Noise Pop 2018: Mister Heavenly

Doom Wop, a tropical rock storm.

Mister Heavely. Photo by Dan Monick

When Mister Heavenly formed in 2010, there was no genre that described its music, so the members created their own. “Doom Wop” is a category that strives to contain the fitful guitars, howling vocals, and ’60s-pop sensibilities that marinate into an aggressive yet danceable melée of noise on the band’s debut, Out of Love, and last fall’s Boxing the Moonlight.

Representing the combined talents of Man Man’s Honus Honus (aka Ryan Kattner) and Nick Thorburn of The Unicorns and Islands, Mister Heavenly was mistaken as a gimmick when it burst onto the scene with actor Michael Cera manning bass duties. However, any locals who attended the third-ever live performance at San Francisco’s Café du Nord were quickly convinced otherwise.

Did Cera crack a few Full House jokes? Sure, but he admirably filled his role as one-fourth of a band that rightful deserves the overused descriptor of “supergroup.”
━━━━━━━━
_Assignment_.
Answer these questions from the article on Mister Heavenly:
(a) In what year did the band form?
(b) Which actor played bass in the band?
(c) At what venue did the band give its third-ever live performance?

_Dataset content_.
━━━━━━━━
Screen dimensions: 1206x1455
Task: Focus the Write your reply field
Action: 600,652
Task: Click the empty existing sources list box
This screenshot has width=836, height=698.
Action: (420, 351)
━━━━━━━━
_Your response_.
(a) 2010
(b) Michael Cera
(c) Café du Nord in San Francisco